Estamos no período de férias, habitualmente usado para acalmar frenesins e recuperar energias. Viajamos, expomo-nos a experiências diferentes e reabastecemos o repositório criativo. Na rentrée emergem ideias, surgem insights para novos projetos que entram no ciclo de planeamento. Mas este ano a Covid-19 trocou as voltas ao mundo e as férias serão diferentes no formato, mas sobretudo na essência – o descanso. Será um descanso em alerta, porque o vírus não tira férias e porque sabemos que a rentrée será marcada pela incerteza e pela complexidade dos desafios. Iremos precisar de toda a nossa capacidade criativa para imaginar novas soluções em todos os setores e também na saúde.

No SNS muitos profissionais não vão conseguir tirar as merecidas férias. Há que continuar a dar resposta a surtos localizados do vírus, mas também a recuperar os casos de outras patologias que ficaram “suspensos”. Ao mesmo tempo, é preciso preparar a resposta a novos surtos Covid e não só. Desde março que estamos em resposta reativa, maioritariamente com a tomada de medidas de reação imediata, aparentemente avulsas, que vão acompanhando o conhecimento sobre o comportamento do vírus. Agora é preciso ter uma resposta proativa, planeada e integrada, com base no que se aprendeu e nas experiências que resultaram, mas também arriscando em novos modelos de resposta que vão ao encontro das necessidades das populações.

A crise permitiu experimentar alguns modelos que estavam embrionários. Por exemplo, o modelo de hospitalização domiciliária ganhou expressão. Ainda, seguramente, com muito para melhorar, mas a realidade é que se conseguiu assegurar, até junho deste ano, que cerca de 92% dos doentes Covid estivessem a ser tratados em casa. Só foi possível porque havia uma motivação forte – manter as pessoas em segurança, tratá-las e não deixar colapsar o SNS.  Conseguiu-se com alinhamentos institucionais, com o envolvimento de todas as profissões de saúde, famílias e cuidadores e, sobretudo, com a resposta dos doentes, que, no geral, estiveram no comando da sua doença com uma atitude responsável.

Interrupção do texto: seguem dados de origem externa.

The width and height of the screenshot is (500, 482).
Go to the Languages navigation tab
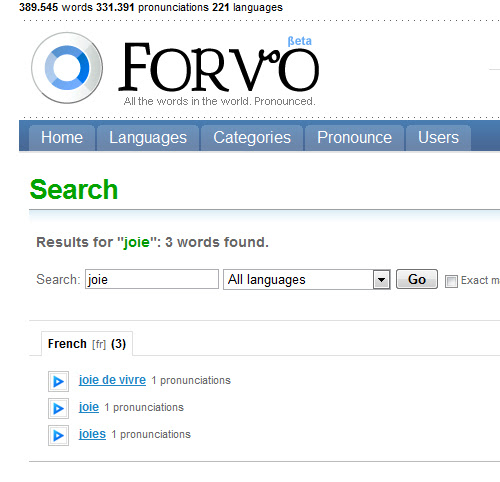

If the patient could decide, foi o nome dado a um projeto realizado num outro tempo e numa outra geografia. Em 2013, o Hospital Universitário de Oslo precisava de reduzir significativamente o tempo de espera no diagnóstico do cancro da mama. Usando a metodologia de Design Thinking, conseguiu-se desenhar uma solução, trazendo a perspetiva dos doentes e de todos os profissionais envolvidos no processo. Implicou repensar a forma como as entidades se articulavam e exigiu um trabalho interdisciplinar colaborativo.

Qual o denominador comum nestas duas experiências? Um objetivo claro, uma motivação forte de todos os envolvidos para resolverem o problema da doença com a participação do doente. A grandeza da missão facilita a conjugação de vontades, mas uma vez alcançada uma meta, há uma tendência para voltar ao modelo passado. O desafio agora é manter os modelos novos ativos e ir aperfeiçoando e disseminando as inovações. Quantas boas soluções foram implementadas durante o período da Covid e ficaram circunscritas a um serviço de um Hospital ou de um Centro de Saúde? Quantas destas soluções estão a ser agora abandonadas, apenas porque se assume que não faz sentido trazê-las para o retorno à “normalidade”?

Cabe aos líderes, aos profissionais, mas também a nós como cidadãos, dar o nosso contributo com sugestões e feedbacks responsáveis, e dar estímulo para que não se deixem morrer os projetos na gaveta da indiferença, simplesmente porque já não se acredita na possibilidade de mudar, ou porque não há perseverança para defender e demonstrar aquilo em que se acredita.